IOM Recommends Communication, Focus on Patient in End-of-Life Care

“Broad improvements to end-of-life care are within reach,” according to a report by the Institute of Medicine (IOM) titled  Dying in America: Improving Quality and Honoring Individual Preferences Hear the End of Life. The report notes that such improvements could enhance the quality of life through the end of life and can help to support a more sustainable health care system.

Person-Centered, Family-Oriented Care

The report notes that transitions between health care settings near the end of life “can fragment the delivery of care and create burdens for patients and families.” Thus, the demand for family caregiving is growing to include not just personal care and household tasks, but also medical and nursing tasks, such as the management of medication. The patients’ comfort is also of the utmost importance, as the study notes that palliative care, which helps aid symptoms, pain, and stress, “is associated with a higher quality of life, including better understanding and communication, access to home care, emotional and spiritual support, well-being and dignity, care at time of death, and lighter symptom burden.” Despite the benefits of palliative care, timely referrals to such care have not been widely adopted.

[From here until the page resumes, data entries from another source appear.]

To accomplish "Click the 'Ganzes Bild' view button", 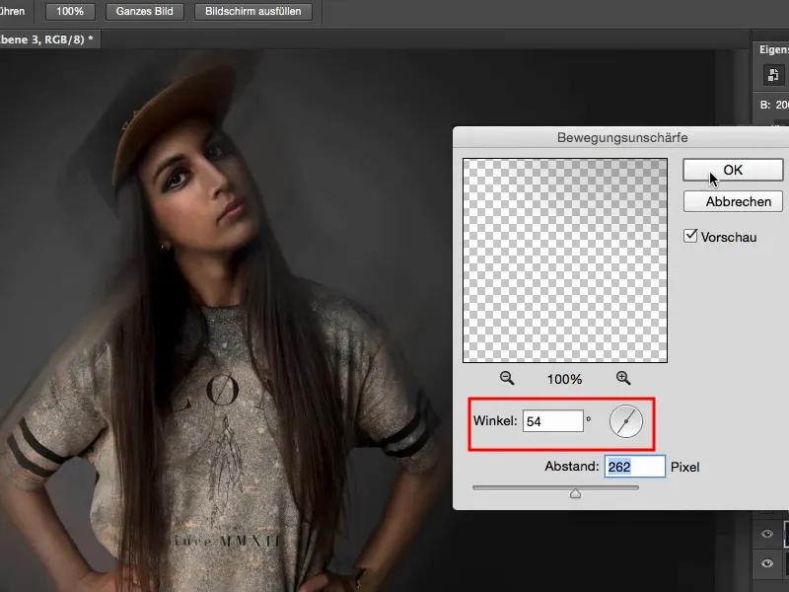I will pos(145,12).
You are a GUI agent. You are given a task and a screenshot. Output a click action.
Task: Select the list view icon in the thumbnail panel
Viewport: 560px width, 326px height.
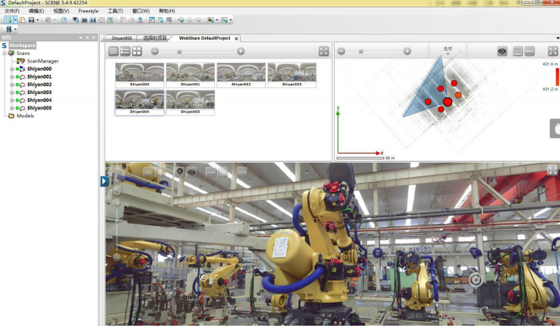pos(126,51)
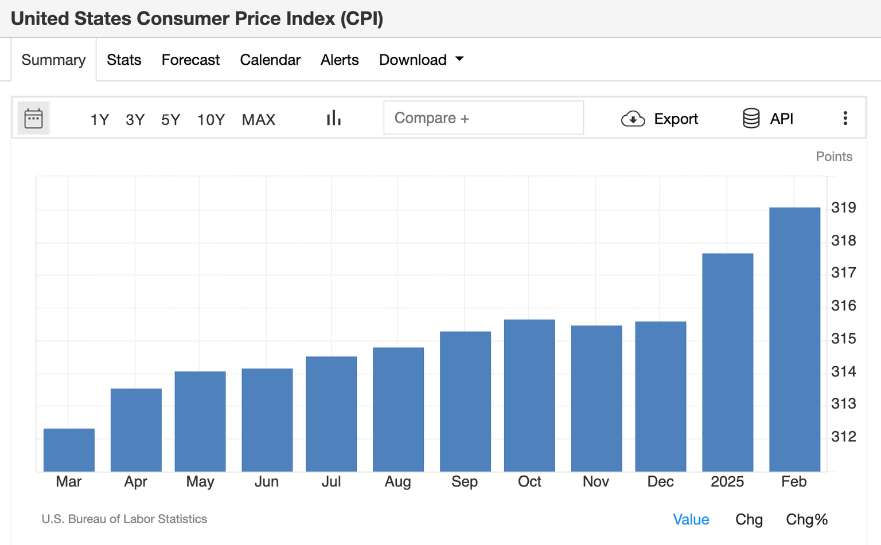Image resolution: width=881 pixels, height=545 pixels.
Task: Select the bar chart type icon
Action: (333, 117)
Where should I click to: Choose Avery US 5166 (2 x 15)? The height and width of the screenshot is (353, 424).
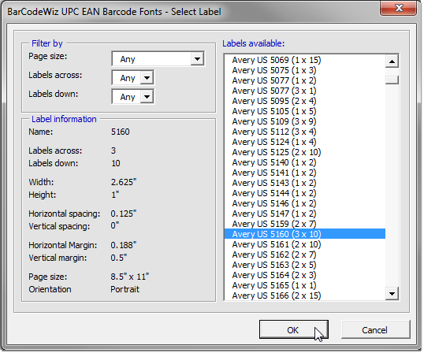click(277, 295)
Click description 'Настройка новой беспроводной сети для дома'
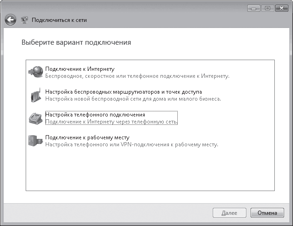Image resolution: width=293 pixels, height=226 pixels. tap(133, 99)
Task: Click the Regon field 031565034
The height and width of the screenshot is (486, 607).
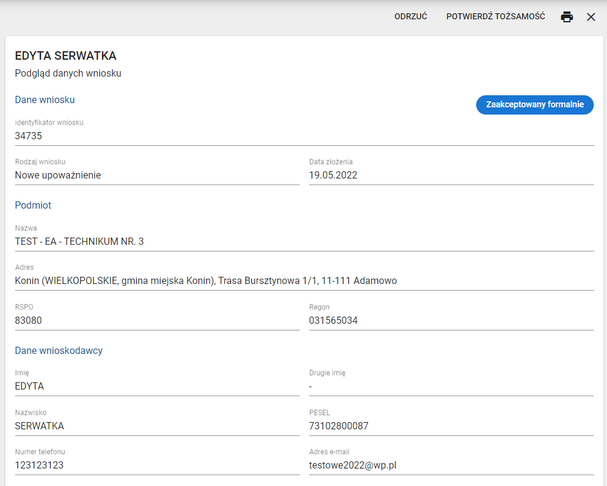Action: tap(451, 321)
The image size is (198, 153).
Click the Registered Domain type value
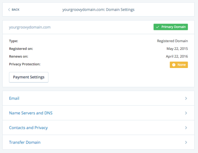tap(172, 41)
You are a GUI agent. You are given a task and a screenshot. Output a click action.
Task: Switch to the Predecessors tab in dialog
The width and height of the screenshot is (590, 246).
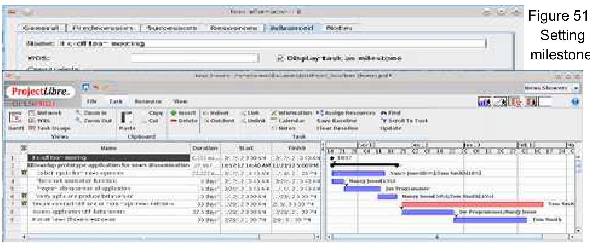(x=103, y=28)
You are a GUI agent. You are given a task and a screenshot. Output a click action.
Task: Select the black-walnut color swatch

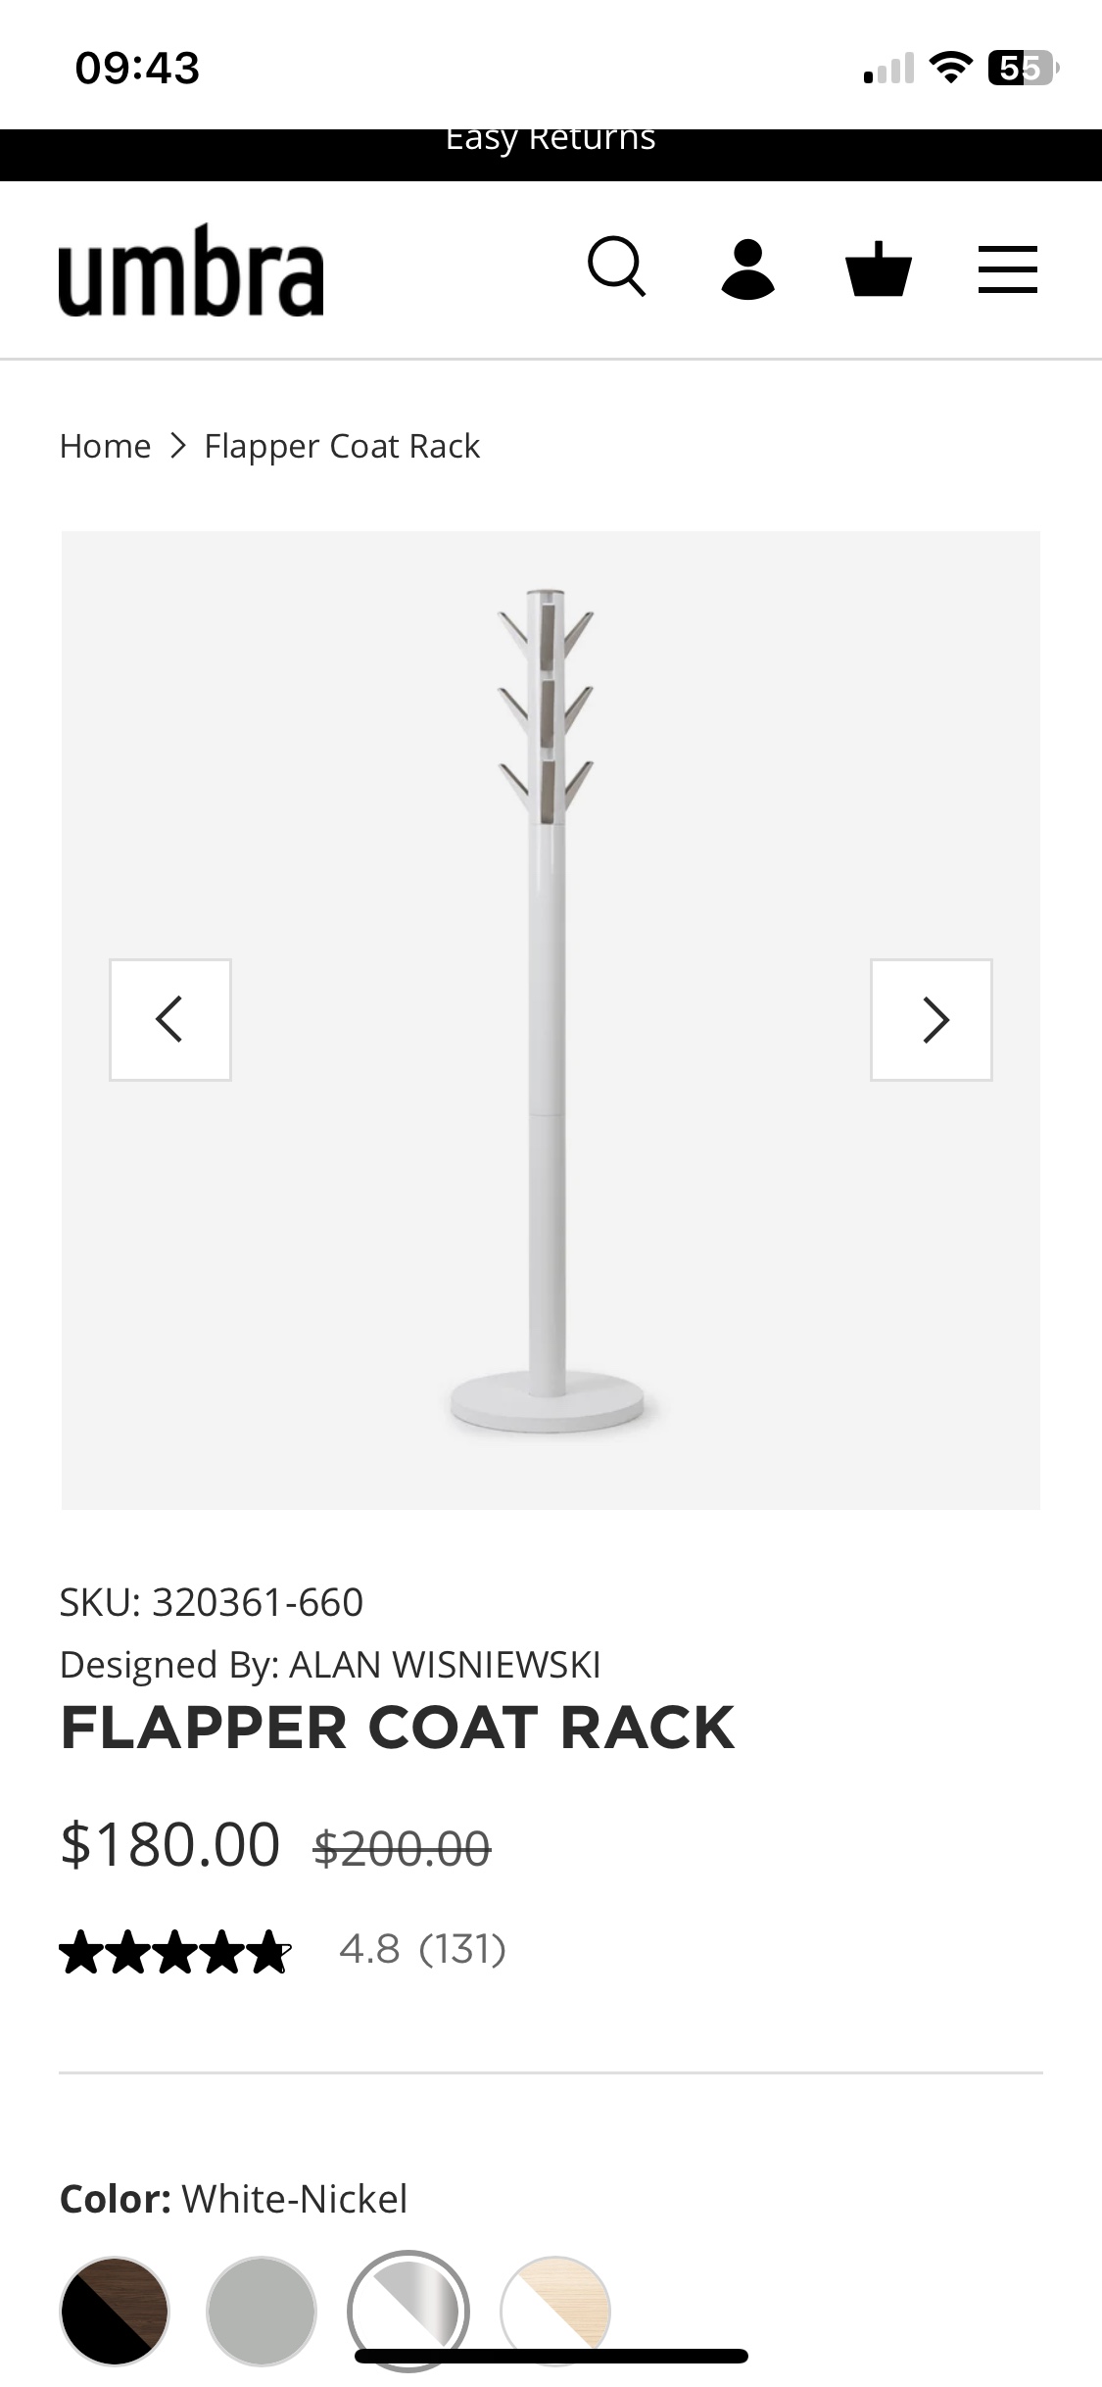click(x=115, y=2311)

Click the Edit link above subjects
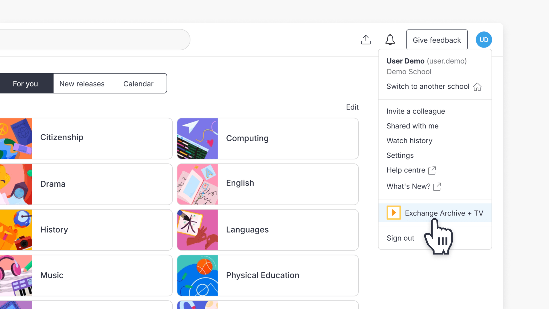352,107
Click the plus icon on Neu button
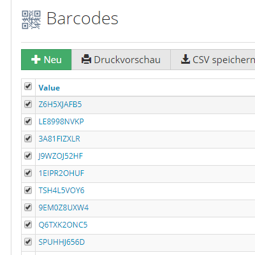The image size is (255, 255). 36,59
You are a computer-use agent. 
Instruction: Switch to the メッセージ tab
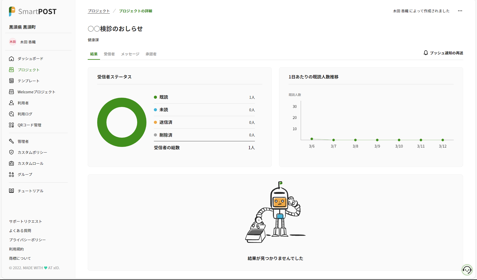[x=130, y=54]
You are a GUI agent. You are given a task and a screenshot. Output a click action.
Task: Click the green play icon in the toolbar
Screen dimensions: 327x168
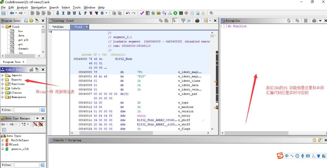[175, 13]
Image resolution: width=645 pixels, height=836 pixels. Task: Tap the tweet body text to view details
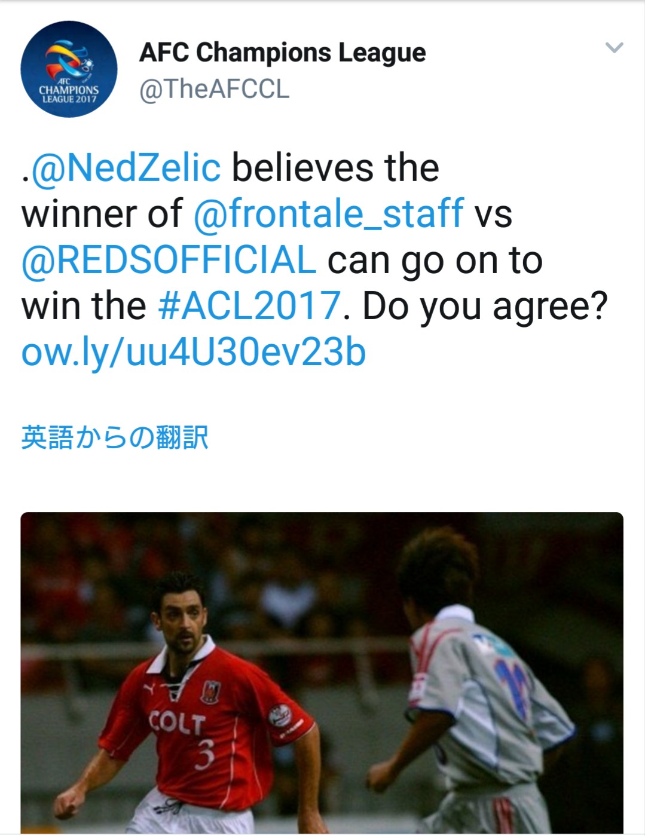pyautogui.click(x=314, y=259)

Clinician-Patient Communication and Care Planning

Patients near the end of life are often unable to make their own decisions about care, and those being given acute care are receiving treatment from physicians with whom they do not have a long-standing relationship. Advance planning helps to take into consideration patients’ values, goals, and preferences. The report states that frequent clinician-patient conversations as to these preferences can “ensure that patient and family decision making is based on adequate information and understanding.

Other Improvements

The report adds that professional education, public engagement, and programs integrating health care and long-term social services have the potential to reduce hospitalizations and costs and improve patients’ quality of life. With the “rapidly increasing number of older Americans with some combination of frailty, physical and cognitive disabilities, chronic illness, and functional limitations,” and due to the cultural diversity becoming more widespread in the U.S., end-of life care can be more responsive and more patient-centered.